> [Data to process]
━━━━━━━━

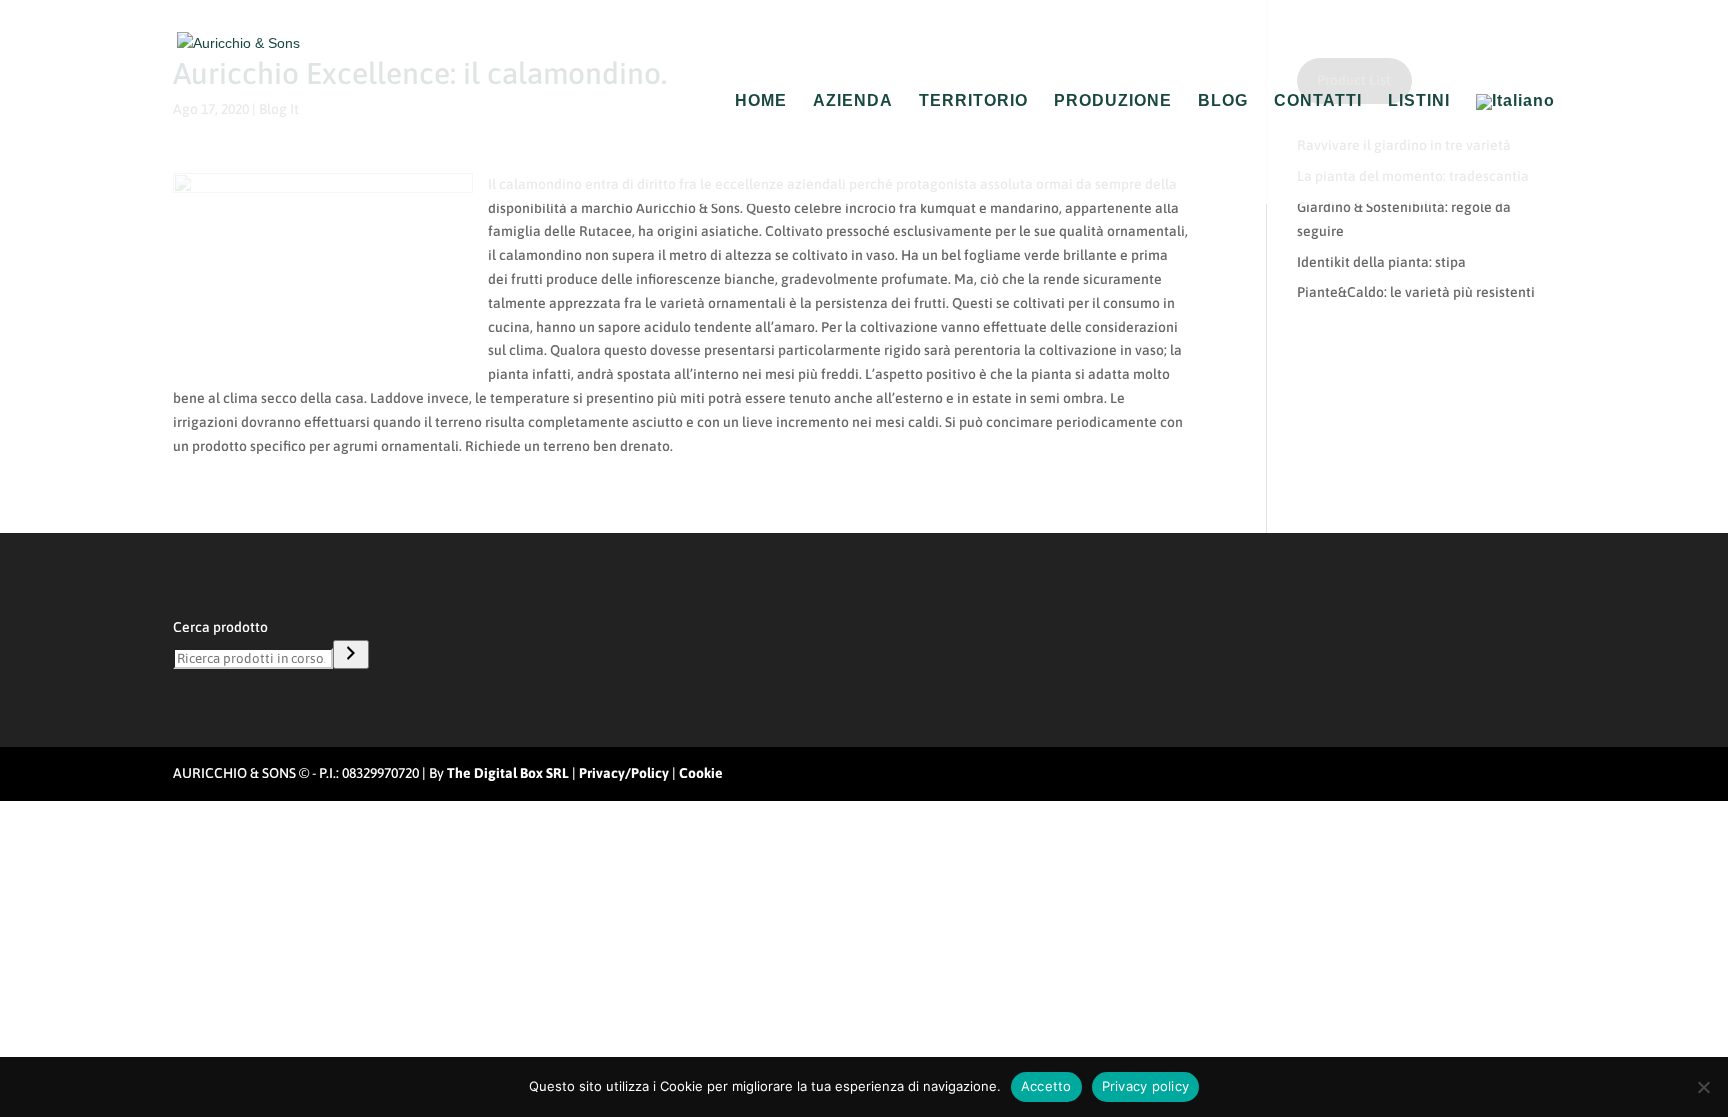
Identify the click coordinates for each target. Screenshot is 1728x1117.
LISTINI (1419, 101)
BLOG (1223, 101)
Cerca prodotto (220, 627)
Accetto (1046, 1086)
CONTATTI (1318, 101)
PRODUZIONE (1113, 101)
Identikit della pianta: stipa (1381, 262)
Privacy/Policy (624, 773)
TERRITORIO (973, 101)
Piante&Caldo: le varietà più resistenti (1416, 292)
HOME (761, 101)
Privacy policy (1146, 1086)
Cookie (701, 773)
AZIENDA (853, 101)
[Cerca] (351, 654)
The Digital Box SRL (508, 773)
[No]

━━━━━━━━

> [Work to complete]
None of the images should be copied, but every entry must be given again exactly.

> [Response to the exercise]
Identify the click coordinates for each target. Screenshot is 1728x1117.
LISTINI (1419, 101)
BLOG (1223, 101)
Cerca prodotto (220, 627)
Accetto (1046, 1086)
CONTATTI (1318, 101)
PRODUZIONE (1113, 101)
Identikit della pianta: stipa (1381, 262)
Privacy/Policy (624, 773)
TERRITORIO (973, 101)
Piante&Caldo: le varietà più resistenti (1416, 292)
HOME (761, 101)
Privacy policy (1146, 1086)
Cookie (701, 773)
AZIENDA (853, 101)
[Cerca] (351, 654)
The Digital Box SRL (508, 773)
[No]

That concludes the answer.